Did you compile with the appropriate settings for your GPU?

Shobhit043 · 2024-10-02T19:08:21Z

!cmake .. -DSD_CUBLAS=ON
!cmake --build . --config Release

is this necessary to enable gpu utilization @grauho?

grauho · 2024-10-02T19:33:15Z

Yes, if you're trying to use it with a CUDA enabled graphics card you do want to build it with:
cmake .. -DSD_CUBLAS=ON
cmake --build . --config Release
as well as making sure you have the rest of the CUDA tool chain set up like it says in the README.

Shobhit043 · 2024-10-02T19:38:50Z

@grauho thanks for the help. By CUDA tool chain set you mean CUDA toolkit?
as im using kaggle notebook CUDA toolkit is properly installed in it.

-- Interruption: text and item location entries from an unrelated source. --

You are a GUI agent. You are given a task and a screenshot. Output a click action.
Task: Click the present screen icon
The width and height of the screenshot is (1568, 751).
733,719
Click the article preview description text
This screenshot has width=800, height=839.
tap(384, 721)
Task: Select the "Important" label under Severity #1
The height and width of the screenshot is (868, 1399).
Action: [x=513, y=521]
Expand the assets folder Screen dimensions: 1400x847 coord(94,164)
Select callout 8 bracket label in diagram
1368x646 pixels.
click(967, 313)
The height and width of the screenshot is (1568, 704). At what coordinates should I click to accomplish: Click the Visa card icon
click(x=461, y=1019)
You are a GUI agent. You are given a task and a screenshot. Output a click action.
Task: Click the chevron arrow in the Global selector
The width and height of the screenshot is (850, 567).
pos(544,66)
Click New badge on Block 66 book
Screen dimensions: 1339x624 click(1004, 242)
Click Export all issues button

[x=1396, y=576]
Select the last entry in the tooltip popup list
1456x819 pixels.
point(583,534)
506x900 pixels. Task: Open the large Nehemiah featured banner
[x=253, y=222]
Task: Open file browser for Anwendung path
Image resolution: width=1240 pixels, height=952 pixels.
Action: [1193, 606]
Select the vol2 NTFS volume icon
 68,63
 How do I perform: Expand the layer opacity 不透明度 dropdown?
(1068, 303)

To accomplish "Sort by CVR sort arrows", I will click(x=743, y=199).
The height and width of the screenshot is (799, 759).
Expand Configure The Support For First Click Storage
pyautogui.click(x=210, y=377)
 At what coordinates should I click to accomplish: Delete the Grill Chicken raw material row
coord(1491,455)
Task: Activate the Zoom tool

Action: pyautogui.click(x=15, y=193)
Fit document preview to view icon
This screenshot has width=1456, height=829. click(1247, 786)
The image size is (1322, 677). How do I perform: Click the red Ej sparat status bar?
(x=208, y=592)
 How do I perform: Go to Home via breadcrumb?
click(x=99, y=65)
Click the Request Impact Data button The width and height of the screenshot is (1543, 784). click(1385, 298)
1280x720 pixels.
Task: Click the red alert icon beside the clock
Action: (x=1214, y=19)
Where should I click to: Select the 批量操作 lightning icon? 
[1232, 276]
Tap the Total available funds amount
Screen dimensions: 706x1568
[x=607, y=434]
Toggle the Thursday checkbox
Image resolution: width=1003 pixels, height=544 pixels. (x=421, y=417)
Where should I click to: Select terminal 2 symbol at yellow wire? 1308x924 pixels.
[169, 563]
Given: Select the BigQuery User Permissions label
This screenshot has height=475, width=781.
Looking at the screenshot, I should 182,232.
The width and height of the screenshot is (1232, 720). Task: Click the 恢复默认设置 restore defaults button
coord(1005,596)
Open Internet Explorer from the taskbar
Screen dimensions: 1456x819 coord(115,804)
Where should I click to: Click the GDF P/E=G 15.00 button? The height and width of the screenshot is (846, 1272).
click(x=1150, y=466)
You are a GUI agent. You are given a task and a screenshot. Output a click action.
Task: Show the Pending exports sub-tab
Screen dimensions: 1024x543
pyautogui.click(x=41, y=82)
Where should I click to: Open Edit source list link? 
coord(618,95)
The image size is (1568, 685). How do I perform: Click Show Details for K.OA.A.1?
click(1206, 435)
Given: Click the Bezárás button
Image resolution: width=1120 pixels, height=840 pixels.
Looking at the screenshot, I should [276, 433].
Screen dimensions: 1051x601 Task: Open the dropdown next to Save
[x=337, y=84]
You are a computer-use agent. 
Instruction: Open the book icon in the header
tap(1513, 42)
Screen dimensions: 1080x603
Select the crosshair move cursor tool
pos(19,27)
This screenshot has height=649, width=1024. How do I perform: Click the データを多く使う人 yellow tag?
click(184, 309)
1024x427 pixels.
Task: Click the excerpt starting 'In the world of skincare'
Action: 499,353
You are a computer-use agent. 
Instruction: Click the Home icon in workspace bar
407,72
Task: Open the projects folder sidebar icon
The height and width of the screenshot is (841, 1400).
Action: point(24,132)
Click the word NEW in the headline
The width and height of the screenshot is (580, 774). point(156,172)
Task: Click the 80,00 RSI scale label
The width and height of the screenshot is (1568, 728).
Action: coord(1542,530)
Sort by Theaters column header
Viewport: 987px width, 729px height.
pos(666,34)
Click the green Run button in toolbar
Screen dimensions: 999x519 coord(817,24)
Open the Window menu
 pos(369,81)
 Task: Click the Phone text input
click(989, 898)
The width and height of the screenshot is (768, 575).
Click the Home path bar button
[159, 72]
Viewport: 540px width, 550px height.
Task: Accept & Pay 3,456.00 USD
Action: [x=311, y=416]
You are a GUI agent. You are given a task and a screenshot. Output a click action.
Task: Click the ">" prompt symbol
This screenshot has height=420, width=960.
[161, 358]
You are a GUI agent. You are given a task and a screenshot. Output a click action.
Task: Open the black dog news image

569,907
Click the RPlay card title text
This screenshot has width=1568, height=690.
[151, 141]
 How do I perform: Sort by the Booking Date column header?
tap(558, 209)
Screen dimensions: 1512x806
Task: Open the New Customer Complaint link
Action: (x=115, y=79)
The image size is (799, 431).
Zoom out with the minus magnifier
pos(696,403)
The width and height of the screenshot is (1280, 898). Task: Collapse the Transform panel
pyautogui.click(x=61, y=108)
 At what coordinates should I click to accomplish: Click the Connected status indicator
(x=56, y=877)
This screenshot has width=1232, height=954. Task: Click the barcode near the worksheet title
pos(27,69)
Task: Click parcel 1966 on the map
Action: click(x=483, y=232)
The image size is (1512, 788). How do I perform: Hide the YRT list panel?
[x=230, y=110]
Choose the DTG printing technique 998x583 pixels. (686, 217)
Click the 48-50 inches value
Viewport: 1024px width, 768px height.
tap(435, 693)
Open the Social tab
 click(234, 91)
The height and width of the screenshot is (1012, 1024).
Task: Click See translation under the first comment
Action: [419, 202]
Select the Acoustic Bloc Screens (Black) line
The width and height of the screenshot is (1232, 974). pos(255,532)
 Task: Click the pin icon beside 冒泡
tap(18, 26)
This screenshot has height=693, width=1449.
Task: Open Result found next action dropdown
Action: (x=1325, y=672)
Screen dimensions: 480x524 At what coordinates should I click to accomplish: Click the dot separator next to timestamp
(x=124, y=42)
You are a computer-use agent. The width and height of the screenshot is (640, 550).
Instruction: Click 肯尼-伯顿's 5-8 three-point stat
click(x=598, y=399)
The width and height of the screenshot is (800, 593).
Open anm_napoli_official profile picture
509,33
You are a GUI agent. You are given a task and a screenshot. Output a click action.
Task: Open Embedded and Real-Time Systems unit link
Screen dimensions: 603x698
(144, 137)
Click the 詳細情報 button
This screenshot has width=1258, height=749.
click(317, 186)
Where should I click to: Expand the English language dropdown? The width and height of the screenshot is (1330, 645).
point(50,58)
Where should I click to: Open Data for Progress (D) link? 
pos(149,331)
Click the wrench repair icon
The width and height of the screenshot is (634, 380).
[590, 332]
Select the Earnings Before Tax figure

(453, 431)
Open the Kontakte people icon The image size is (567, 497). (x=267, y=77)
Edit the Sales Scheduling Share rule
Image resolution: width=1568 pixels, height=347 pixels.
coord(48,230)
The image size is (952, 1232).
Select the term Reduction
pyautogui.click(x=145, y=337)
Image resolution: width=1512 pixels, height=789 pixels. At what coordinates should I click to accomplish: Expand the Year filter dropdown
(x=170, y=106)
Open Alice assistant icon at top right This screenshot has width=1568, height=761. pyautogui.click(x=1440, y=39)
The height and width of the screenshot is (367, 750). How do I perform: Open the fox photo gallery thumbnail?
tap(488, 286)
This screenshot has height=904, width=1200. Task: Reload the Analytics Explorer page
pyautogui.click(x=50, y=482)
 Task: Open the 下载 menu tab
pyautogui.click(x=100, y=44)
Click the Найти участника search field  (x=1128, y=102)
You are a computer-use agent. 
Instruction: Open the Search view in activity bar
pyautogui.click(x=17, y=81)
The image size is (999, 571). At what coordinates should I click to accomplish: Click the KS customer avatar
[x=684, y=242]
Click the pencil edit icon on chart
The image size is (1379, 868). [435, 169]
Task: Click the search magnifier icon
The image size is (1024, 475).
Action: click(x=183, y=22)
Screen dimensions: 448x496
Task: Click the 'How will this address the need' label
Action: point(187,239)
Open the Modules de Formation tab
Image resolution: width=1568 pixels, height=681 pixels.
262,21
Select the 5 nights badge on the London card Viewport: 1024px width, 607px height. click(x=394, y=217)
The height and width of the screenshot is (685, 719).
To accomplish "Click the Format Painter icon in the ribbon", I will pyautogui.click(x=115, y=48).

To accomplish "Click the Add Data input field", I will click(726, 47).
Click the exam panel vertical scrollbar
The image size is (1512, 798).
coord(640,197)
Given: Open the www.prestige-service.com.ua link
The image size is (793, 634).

grauho · 2024-10-02T19:52:37Z

@grauho thanks for the help. By CUDA tool chain set you mean CUDA toolkit? as im using kaggle notebook CUDA toolkit is properly installed in it.

No problem. Yep the CUDA toolkit, and provided it builds without error give it a shot and see if it recognizes the GPU properly.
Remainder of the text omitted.